------ Records for this task

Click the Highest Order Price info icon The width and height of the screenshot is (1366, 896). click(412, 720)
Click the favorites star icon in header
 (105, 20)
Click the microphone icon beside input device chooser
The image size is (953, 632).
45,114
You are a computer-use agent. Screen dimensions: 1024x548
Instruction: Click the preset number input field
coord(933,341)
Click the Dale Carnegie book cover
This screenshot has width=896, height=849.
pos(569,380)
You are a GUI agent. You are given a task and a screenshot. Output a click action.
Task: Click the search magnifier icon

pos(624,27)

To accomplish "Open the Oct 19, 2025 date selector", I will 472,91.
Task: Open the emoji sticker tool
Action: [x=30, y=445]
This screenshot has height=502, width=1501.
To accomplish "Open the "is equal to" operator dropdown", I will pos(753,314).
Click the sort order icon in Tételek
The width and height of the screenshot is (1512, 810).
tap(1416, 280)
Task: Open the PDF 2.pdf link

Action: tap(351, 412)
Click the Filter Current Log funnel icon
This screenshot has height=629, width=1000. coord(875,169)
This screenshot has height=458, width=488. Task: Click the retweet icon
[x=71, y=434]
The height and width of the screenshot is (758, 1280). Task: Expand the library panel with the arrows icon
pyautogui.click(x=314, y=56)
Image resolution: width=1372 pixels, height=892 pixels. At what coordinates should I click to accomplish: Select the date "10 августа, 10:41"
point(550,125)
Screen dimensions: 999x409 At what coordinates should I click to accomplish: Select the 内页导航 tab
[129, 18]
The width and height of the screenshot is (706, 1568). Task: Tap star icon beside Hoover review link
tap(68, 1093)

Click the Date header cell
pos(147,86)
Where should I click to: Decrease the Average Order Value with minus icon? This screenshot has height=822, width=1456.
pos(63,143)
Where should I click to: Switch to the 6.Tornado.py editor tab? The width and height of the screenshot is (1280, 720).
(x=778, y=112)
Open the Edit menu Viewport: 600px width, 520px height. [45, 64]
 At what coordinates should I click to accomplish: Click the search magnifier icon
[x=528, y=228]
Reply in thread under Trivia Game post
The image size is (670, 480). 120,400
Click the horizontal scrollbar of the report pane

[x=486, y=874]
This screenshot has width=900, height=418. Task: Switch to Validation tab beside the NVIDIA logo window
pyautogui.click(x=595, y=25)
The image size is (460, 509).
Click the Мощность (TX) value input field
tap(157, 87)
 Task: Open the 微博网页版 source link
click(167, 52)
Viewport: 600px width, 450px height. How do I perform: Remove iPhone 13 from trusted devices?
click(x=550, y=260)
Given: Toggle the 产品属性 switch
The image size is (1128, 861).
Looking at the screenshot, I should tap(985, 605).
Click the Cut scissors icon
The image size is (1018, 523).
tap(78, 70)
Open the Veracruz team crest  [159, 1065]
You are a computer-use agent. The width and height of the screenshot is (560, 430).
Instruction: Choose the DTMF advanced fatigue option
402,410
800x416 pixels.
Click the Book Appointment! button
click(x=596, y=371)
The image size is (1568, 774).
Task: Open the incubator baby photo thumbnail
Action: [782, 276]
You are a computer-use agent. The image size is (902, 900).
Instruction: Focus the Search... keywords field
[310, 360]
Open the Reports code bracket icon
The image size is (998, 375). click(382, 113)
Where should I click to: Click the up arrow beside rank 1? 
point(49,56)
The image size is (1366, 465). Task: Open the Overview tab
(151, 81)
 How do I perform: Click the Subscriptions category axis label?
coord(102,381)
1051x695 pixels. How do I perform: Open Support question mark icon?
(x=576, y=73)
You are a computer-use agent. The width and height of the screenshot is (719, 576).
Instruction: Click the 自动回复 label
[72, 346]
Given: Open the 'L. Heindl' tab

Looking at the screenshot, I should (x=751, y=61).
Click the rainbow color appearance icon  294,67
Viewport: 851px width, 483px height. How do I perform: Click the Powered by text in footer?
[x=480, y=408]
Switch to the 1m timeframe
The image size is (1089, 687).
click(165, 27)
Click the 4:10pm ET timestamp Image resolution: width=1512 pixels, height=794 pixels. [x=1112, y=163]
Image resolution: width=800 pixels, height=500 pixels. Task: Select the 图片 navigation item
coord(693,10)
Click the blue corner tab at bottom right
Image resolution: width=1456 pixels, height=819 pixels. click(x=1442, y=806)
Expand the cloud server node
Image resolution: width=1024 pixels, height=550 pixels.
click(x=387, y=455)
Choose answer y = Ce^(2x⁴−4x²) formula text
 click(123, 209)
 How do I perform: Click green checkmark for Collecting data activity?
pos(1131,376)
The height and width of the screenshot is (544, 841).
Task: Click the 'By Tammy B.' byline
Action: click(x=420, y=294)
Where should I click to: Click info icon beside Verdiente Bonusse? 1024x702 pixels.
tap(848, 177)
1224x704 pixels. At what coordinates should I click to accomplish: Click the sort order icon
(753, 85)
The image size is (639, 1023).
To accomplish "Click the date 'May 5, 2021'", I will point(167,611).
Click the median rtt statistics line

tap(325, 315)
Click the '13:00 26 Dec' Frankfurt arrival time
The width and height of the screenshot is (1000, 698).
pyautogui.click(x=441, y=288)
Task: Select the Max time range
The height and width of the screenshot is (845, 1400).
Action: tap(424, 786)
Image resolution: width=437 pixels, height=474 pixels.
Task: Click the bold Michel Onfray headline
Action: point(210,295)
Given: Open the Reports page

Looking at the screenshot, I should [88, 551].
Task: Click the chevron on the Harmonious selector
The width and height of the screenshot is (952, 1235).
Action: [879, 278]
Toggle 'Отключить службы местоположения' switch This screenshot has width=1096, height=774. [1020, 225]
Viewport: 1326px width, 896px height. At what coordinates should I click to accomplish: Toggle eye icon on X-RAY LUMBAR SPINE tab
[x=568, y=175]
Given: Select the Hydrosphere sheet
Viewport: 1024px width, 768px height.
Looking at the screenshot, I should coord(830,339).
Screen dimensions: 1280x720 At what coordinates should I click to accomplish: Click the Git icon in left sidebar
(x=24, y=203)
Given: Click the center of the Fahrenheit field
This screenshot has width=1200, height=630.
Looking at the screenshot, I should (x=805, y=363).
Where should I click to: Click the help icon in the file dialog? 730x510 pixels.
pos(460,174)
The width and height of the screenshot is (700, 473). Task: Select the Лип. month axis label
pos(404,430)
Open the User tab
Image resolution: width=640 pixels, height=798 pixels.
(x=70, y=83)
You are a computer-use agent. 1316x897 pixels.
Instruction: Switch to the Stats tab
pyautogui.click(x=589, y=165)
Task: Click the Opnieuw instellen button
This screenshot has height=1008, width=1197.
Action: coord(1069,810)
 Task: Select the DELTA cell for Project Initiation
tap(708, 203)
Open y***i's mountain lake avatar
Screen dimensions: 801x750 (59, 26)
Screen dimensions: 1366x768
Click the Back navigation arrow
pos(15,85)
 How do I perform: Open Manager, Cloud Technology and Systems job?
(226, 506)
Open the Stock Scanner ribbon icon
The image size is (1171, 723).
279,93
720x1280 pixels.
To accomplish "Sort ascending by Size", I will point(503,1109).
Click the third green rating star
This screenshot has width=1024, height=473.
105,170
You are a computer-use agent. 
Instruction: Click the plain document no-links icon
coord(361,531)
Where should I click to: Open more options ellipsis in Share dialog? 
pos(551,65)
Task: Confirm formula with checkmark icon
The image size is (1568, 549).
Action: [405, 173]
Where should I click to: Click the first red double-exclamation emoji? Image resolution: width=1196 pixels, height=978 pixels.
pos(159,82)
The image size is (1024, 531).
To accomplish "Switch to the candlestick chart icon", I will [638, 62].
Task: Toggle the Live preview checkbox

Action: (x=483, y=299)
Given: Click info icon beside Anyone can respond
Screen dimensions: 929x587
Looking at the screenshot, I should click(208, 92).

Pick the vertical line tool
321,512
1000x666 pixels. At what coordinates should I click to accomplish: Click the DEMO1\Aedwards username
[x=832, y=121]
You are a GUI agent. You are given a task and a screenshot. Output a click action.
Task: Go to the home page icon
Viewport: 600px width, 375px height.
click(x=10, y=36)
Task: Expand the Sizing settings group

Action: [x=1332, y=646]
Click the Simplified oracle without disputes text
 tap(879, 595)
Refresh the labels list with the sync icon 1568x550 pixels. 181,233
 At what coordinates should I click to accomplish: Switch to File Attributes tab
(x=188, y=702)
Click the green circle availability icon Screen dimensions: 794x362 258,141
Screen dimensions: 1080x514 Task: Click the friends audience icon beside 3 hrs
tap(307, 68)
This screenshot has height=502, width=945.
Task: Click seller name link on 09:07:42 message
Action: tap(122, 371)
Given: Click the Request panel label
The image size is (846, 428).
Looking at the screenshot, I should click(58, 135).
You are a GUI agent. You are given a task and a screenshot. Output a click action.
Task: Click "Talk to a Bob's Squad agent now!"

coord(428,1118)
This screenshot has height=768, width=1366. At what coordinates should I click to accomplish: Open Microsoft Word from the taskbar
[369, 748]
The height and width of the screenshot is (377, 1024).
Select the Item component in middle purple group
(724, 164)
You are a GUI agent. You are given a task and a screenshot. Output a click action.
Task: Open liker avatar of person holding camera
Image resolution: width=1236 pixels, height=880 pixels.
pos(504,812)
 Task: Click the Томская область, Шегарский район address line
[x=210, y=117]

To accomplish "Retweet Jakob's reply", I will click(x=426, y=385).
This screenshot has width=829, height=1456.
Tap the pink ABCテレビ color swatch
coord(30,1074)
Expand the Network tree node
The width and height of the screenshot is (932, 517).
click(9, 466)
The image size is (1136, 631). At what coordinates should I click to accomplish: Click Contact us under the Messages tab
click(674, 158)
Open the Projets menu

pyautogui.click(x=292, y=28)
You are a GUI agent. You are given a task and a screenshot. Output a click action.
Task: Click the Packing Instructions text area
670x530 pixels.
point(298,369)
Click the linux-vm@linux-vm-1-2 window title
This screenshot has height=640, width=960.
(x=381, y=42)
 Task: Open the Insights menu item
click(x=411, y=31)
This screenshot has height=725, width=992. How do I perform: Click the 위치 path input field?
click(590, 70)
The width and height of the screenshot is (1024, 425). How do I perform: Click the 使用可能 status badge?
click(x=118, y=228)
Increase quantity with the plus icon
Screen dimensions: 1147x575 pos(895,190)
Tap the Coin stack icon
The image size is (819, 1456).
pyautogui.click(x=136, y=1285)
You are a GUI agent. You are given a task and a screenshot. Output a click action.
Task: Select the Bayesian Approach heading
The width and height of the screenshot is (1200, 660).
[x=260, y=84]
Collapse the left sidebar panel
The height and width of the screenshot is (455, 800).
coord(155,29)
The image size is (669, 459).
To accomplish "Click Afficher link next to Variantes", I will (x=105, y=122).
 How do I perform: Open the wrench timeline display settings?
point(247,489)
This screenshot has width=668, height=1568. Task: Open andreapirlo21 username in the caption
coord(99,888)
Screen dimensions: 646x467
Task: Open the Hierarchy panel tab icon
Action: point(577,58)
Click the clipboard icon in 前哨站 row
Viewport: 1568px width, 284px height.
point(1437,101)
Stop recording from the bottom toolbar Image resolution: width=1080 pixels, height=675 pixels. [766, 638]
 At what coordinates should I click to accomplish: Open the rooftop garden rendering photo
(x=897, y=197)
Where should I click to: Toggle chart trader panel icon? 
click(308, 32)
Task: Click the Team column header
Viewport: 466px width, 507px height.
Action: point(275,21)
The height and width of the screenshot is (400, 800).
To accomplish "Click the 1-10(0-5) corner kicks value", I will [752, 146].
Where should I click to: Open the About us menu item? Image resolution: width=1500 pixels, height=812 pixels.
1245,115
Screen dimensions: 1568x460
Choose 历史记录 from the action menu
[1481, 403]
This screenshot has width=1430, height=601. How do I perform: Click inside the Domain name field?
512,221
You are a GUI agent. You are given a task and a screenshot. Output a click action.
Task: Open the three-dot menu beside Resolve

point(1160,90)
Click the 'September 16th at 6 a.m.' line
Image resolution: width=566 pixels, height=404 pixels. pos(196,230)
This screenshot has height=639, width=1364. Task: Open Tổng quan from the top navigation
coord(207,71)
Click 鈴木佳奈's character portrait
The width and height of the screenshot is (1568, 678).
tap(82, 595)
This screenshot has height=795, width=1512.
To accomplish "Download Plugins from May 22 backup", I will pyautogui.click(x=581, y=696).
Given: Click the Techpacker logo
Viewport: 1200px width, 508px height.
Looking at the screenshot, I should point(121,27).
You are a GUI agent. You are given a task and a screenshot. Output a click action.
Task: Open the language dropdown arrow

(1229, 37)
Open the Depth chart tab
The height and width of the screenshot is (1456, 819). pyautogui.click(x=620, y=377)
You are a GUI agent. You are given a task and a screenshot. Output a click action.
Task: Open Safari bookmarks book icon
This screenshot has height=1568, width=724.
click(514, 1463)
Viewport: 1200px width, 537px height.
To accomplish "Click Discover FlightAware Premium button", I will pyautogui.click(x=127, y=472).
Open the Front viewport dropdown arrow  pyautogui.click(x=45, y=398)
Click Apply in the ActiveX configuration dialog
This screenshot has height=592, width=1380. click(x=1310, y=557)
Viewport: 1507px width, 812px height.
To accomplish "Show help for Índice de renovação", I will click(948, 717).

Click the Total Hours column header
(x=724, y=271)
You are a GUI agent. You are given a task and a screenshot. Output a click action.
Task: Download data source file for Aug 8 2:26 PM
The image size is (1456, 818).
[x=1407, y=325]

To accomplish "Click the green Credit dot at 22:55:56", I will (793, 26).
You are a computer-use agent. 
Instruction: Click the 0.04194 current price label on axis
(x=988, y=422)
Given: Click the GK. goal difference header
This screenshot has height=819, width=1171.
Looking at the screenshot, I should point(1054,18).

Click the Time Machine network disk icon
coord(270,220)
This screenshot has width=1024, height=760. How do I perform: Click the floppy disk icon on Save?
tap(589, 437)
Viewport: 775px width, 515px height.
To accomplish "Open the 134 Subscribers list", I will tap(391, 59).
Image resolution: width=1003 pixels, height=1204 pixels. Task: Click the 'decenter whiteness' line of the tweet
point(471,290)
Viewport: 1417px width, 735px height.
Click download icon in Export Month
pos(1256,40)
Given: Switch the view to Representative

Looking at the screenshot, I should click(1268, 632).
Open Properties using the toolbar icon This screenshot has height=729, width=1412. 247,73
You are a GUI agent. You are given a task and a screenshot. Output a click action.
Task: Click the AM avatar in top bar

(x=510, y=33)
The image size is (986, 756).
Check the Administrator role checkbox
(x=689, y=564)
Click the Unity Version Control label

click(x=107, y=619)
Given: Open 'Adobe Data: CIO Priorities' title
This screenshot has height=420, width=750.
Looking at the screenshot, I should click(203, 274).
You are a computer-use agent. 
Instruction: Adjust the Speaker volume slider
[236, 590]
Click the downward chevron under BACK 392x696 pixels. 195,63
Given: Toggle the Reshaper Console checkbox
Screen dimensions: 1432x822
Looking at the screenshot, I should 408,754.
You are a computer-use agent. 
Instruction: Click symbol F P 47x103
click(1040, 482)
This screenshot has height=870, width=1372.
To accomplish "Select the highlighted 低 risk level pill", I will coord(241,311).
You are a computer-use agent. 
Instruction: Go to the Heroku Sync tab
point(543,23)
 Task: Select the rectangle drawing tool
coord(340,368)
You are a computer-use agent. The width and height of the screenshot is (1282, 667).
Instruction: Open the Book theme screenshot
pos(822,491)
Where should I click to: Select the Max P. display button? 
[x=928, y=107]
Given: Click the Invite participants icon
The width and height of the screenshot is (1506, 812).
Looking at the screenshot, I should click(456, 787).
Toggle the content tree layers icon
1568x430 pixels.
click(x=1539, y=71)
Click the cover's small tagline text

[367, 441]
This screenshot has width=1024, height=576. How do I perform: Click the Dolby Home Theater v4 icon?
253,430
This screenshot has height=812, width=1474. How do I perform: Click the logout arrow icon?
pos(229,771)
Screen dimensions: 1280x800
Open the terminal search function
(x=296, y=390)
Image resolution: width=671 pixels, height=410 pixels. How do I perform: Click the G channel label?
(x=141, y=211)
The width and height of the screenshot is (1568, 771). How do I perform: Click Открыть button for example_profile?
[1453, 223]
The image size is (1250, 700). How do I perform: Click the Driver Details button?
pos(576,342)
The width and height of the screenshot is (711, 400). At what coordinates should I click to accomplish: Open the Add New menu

------------

> [What is required]: Starting with the first line of the listing above and ending with the line that holds "You are a computer-use agent. Screen", return those lines exactly as written, both included.

> [Solution for this task]:
Click the Highest Order Price info icon The width and height of the screenshot is (1366, 896). click(412, 720)
Click the favorites star icon in header
 (105, 20)
Click the microphone icon beside input device chooser
The image size is (953, 632).
45,114
You are a computer-use agent. Screen dimensions: 1024x548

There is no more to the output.